▶ _TASK_
Excerpt from the entries below: please repeat exactly the lines from the one containing "Given: Click the Zebrafish species label" through the last one, both ends included, with no pictures.

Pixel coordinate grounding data
'''
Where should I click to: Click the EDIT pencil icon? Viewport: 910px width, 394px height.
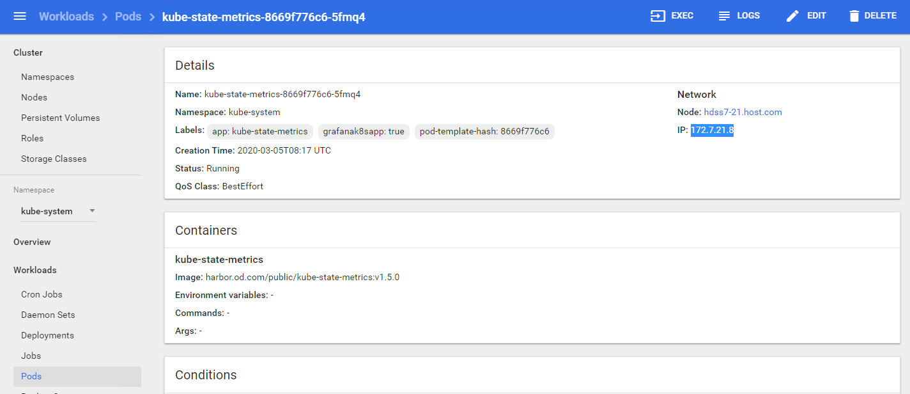coord(792,16)
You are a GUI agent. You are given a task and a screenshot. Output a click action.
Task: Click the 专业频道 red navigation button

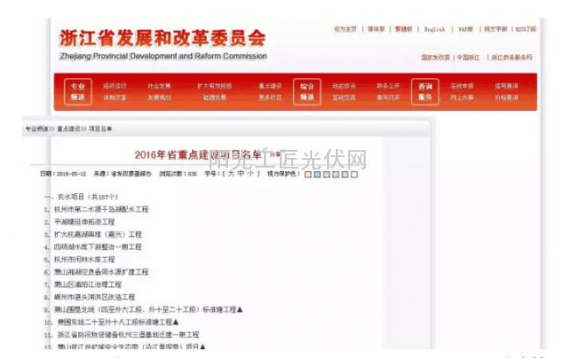(78, 92)
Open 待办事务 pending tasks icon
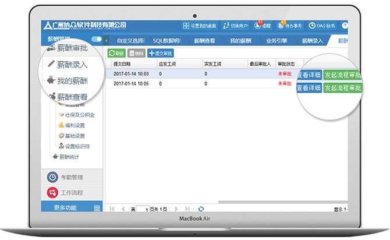This screenshot has height=240, width=390. pyautogui.click(x=282, y=26)
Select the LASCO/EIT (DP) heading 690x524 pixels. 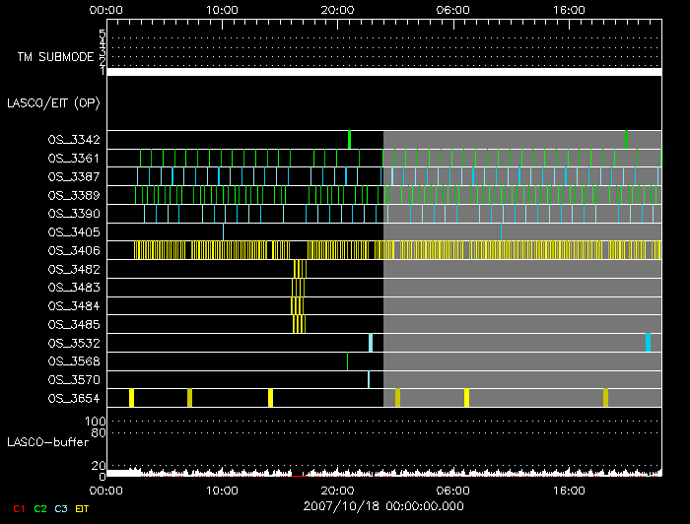[x=52, y=102]
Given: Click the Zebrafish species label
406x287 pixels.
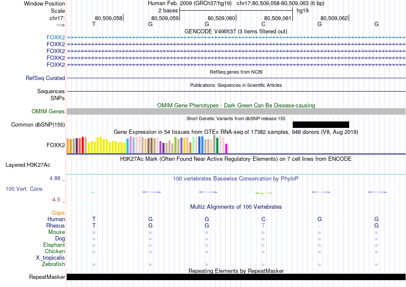Looking at the screenshot, I should 53,264.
'''
▶ _ANSWER SPACE_
Given: Click the Zebrafish species label
406x287 pixels.
Looking at the screenshot, I should 53,264.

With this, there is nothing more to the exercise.